# Your objective
Could you reproduce the lines below from the one with "Om Naturstyrelsen (549, 918)" through the one with "[region] (325, 562)"? Keep both ends and add nothing.

# The records
================

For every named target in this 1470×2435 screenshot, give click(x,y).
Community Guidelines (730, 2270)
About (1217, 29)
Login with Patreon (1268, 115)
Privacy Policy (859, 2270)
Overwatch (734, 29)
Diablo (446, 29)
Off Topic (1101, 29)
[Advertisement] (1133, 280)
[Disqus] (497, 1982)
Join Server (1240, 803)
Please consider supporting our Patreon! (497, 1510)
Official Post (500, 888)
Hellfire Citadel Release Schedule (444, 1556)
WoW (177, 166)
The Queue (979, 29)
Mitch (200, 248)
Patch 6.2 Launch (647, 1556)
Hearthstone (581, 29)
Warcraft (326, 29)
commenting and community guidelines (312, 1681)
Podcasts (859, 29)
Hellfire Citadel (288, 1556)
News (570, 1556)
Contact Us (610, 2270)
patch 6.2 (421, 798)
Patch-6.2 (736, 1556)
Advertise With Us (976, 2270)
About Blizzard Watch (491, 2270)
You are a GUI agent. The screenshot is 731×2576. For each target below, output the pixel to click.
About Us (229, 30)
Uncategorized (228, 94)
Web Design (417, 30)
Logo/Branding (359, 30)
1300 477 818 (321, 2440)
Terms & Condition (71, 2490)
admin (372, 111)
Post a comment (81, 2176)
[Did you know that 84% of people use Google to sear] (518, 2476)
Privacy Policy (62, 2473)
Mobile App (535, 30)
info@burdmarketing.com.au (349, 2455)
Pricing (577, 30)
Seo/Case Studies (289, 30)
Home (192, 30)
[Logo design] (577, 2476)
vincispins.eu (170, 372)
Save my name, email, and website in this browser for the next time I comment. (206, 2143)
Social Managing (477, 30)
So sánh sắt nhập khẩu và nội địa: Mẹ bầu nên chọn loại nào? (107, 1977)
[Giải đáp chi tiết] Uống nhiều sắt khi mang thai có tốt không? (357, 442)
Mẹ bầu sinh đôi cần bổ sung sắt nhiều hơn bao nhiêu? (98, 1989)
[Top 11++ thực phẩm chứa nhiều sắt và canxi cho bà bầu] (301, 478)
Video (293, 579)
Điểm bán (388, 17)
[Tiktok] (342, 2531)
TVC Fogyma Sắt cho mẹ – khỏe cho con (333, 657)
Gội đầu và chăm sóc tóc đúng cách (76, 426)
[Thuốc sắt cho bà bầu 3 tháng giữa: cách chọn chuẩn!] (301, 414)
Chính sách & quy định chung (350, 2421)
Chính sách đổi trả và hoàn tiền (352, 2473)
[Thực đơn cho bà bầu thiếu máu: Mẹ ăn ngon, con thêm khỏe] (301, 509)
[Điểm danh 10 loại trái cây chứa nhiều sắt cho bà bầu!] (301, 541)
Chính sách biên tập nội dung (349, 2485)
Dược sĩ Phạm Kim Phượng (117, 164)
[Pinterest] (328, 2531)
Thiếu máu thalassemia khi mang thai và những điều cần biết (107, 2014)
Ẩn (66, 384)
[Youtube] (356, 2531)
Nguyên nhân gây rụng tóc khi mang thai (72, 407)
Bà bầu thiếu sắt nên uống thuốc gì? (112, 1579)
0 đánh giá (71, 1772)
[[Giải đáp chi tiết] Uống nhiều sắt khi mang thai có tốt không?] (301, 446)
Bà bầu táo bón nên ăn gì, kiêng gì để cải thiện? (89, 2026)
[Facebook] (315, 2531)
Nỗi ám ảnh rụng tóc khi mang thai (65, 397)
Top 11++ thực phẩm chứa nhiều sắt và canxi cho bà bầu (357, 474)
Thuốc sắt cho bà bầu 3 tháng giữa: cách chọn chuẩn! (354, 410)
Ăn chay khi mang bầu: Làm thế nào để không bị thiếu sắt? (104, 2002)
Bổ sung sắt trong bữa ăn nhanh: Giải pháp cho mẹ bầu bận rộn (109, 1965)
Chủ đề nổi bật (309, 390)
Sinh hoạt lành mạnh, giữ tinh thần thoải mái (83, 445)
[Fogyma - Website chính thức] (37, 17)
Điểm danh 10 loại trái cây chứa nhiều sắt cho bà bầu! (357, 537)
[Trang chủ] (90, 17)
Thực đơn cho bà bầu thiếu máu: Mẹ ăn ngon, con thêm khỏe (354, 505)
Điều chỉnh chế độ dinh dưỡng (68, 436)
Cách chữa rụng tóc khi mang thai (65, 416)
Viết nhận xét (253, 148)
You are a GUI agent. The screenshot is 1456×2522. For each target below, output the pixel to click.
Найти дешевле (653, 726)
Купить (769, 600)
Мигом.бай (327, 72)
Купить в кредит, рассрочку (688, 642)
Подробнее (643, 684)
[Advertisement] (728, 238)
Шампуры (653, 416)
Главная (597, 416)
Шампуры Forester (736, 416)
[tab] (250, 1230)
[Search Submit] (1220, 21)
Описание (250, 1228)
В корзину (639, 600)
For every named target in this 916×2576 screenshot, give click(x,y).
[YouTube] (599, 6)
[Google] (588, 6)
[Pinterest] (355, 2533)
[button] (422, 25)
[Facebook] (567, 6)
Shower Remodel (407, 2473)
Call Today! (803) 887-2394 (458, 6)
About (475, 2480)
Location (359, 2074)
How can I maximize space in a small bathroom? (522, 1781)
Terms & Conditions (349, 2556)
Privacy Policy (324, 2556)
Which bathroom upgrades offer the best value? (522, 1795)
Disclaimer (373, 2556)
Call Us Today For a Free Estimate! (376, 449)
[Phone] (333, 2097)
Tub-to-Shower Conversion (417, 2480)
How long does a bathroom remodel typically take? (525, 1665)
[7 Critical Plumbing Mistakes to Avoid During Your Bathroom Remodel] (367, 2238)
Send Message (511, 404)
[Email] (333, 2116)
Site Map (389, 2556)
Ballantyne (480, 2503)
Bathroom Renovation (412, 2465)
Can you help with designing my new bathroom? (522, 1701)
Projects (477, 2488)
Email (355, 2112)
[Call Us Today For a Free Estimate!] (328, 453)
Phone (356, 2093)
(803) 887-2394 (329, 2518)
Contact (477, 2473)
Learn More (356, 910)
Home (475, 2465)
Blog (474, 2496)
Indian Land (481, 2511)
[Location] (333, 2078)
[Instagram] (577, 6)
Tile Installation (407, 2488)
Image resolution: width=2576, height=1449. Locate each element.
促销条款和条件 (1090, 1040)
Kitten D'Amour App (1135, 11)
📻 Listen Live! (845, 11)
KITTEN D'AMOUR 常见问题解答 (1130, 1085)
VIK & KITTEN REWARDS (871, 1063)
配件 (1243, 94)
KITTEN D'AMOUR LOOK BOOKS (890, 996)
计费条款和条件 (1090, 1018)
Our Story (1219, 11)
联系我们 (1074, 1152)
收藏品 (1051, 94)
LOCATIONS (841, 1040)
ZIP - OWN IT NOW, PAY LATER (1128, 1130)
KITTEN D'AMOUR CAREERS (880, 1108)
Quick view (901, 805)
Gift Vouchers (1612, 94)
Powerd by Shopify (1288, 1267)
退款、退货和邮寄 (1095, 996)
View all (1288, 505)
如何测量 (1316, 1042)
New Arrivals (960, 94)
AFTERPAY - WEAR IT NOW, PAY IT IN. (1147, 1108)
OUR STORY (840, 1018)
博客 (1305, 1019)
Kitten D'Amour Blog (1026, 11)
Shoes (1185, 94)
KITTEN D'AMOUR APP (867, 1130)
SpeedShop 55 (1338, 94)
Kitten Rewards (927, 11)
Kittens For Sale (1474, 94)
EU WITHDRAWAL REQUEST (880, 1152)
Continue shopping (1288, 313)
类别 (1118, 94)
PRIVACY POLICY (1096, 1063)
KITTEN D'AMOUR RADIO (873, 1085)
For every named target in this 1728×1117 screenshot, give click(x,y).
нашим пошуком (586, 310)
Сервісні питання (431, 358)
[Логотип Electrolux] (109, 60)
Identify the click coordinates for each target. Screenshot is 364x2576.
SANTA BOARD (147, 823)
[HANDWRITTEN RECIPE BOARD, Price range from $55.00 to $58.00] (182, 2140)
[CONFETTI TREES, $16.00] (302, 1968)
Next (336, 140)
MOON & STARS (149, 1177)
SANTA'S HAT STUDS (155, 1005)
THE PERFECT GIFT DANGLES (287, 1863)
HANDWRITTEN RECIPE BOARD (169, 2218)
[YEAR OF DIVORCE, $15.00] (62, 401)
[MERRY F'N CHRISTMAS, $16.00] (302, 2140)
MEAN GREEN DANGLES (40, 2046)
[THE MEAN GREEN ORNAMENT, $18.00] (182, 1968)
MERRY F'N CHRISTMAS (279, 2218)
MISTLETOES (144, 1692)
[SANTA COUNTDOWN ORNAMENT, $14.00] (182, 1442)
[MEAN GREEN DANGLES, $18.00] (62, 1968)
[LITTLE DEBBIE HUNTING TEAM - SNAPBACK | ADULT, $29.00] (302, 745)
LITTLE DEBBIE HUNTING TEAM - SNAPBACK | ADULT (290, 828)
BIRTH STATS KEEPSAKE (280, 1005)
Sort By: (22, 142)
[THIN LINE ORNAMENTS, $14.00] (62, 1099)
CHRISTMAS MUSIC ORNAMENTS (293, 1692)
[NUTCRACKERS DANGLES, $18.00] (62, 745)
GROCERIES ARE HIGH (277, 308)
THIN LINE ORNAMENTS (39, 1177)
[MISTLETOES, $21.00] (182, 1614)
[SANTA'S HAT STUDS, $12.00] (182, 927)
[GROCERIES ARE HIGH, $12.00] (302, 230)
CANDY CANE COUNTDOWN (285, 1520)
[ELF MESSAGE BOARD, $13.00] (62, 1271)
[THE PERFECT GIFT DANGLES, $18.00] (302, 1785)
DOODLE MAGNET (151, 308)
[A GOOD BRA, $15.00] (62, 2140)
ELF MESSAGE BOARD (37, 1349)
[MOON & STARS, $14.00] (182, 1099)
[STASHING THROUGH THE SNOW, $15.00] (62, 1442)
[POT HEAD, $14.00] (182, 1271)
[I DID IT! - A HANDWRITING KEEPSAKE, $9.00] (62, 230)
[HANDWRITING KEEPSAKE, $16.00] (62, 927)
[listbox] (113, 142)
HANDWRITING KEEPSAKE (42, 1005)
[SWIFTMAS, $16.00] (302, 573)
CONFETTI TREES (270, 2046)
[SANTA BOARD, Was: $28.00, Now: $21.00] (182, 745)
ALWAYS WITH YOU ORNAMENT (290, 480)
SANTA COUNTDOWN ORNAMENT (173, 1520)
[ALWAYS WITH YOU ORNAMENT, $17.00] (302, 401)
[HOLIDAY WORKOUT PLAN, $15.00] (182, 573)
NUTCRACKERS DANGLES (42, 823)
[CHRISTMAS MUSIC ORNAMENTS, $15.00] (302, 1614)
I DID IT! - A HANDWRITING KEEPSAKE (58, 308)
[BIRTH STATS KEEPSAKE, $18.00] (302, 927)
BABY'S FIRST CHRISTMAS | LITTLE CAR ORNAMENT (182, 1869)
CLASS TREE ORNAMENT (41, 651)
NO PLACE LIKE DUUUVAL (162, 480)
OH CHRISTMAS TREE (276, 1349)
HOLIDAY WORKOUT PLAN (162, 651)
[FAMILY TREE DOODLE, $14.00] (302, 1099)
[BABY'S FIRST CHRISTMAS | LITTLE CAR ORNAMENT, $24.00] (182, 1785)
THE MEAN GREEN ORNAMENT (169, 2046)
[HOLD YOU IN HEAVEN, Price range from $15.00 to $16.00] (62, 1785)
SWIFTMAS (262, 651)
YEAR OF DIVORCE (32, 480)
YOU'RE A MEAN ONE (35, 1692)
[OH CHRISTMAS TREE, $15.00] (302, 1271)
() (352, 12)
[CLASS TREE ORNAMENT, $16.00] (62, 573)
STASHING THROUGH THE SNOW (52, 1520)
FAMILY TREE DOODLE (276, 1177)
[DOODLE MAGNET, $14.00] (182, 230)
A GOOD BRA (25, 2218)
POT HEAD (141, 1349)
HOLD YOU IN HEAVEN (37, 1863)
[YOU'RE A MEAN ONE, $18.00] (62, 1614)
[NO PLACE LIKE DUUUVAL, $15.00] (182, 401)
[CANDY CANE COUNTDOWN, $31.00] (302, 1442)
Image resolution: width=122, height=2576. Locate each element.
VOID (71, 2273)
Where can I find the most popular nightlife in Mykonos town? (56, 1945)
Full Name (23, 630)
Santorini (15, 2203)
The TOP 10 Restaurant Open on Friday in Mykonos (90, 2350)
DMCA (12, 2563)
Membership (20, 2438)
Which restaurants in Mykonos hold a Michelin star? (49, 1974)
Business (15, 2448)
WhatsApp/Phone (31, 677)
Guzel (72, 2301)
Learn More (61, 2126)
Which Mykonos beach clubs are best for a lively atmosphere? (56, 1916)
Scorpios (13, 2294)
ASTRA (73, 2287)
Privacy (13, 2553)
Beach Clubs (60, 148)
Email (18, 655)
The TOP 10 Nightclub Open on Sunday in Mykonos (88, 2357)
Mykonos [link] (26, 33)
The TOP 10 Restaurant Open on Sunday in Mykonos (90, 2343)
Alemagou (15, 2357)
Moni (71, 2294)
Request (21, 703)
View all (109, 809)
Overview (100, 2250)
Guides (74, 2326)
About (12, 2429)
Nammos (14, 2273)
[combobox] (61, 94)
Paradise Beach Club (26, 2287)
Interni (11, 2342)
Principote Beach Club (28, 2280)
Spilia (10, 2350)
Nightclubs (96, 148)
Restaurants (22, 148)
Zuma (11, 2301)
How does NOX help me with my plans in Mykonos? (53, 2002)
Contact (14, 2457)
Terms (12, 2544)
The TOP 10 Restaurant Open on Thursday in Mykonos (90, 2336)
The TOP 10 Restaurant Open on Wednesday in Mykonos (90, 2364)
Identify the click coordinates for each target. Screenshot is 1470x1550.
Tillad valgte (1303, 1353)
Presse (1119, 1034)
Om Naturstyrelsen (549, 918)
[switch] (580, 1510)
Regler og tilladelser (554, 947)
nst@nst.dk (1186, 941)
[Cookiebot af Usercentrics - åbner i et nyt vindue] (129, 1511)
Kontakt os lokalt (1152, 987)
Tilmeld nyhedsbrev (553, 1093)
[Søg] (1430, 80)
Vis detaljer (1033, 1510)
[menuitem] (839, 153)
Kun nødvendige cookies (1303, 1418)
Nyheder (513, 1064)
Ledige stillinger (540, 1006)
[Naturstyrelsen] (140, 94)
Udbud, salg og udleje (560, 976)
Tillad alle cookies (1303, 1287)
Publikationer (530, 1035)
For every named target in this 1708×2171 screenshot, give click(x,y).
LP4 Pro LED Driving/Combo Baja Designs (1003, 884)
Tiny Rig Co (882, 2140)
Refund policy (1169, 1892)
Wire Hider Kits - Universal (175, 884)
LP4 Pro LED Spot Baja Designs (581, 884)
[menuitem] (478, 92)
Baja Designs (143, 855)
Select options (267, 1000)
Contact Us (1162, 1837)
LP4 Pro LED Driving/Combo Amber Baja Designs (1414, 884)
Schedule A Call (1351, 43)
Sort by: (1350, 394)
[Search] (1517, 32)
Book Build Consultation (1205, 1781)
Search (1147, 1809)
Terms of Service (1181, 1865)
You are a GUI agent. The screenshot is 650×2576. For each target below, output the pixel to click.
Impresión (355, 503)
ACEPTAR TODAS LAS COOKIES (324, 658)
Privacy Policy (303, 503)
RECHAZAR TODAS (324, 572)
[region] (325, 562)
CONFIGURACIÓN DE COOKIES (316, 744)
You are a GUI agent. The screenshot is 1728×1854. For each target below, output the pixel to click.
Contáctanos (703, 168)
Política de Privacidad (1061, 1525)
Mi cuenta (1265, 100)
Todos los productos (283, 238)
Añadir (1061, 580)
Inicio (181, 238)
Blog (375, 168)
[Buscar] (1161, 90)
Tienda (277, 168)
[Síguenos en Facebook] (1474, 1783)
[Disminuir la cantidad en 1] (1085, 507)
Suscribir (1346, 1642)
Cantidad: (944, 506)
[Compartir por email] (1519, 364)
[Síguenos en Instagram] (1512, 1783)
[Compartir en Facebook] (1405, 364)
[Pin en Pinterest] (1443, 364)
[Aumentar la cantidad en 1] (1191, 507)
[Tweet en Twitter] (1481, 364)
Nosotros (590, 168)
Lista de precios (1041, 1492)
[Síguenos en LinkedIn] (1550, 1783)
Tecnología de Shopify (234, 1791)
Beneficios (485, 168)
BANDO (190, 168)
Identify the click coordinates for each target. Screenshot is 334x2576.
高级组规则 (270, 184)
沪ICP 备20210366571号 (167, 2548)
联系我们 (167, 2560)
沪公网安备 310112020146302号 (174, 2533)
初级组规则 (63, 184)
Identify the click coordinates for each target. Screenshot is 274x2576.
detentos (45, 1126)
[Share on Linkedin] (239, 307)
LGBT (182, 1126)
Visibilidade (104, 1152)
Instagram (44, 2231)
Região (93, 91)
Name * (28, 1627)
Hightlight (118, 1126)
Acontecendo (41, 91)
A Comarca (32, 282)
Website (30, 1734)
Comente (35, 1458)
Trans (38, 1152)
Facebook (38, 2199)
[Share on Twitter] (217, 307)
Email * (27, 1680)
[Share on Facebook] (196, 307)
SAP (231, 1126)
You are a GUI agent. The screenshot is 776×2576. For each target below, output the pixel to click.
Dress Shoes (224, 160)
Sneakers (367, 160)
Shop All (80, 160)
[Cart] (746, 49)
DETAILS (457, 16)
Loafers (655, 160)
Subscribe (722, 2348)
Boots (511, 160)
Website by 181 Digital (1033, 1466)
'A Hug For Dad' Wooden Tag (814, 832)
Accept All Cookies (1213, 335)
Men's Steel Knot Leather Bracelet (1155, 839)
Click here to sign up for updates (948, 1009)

================

# Problem solution
Om Naturstyrelsen (549, 918)
[switch] (580, 1510)
Regler og tilladelser (554, 947)
nst@nst.dk (1186, 941)
[Cookiebot af Usercentrics - åbner i et nyt vindue] (129, 1511)
Kontakt os lokalt (1152, 987)
Tilmeld nyhedsbrev (553, 1093)
[Søg] (1430, 80)
Vis detaljer (1033, 1510)
[menuitem] (839, 153)
Kun nødvendige cookies (1303, 1418)
Nyheder (513, 1064)
Ledige stillinger (540, 1006)
[Naturstyrelsen] (140, 94)
Udbud, salg og udleje (560, 976)
Tillad alle cookies (1303, 1287)
Publikationer (530, 1035)
For every named target in this 1708×2171 screenshot, give click(x,y).
LP4 Pro LED Driving/Combo Baja Designs (1003, 884)
Tiny Rig Co (882, 2140)
Refund policy (1169, 1892)
Wire Hider Kits - Universal (175, 884)
LP4 Pro LED Spot Baja Designs (581, 884)
[menuitem] (478, 92)
Baja Designs (143, 855)
Select options (267, 1000)
Contact Us (1162, 1837)
LP4 Pro LED Driving/Combo Amber Baja Designs (1414, 884)
Schedule A Call (1351, 43)
Sort by: (1350, 394)
[Search] (1517, 32)
Book Build Consultation (1205, 1781)
Search (1147, 1809)
Terms of Service (1181, 1865)
You are a GUI agent. The screenshot is 650×2576. For each target below, output the pixel to click.
Impresión (355, 503)
ACEPTAR TODAS LAS COOKIES (324, 658)
Privacy Policy (303, 503)
RECHAZAR TODAS (324, 572)
[region] (325, 562)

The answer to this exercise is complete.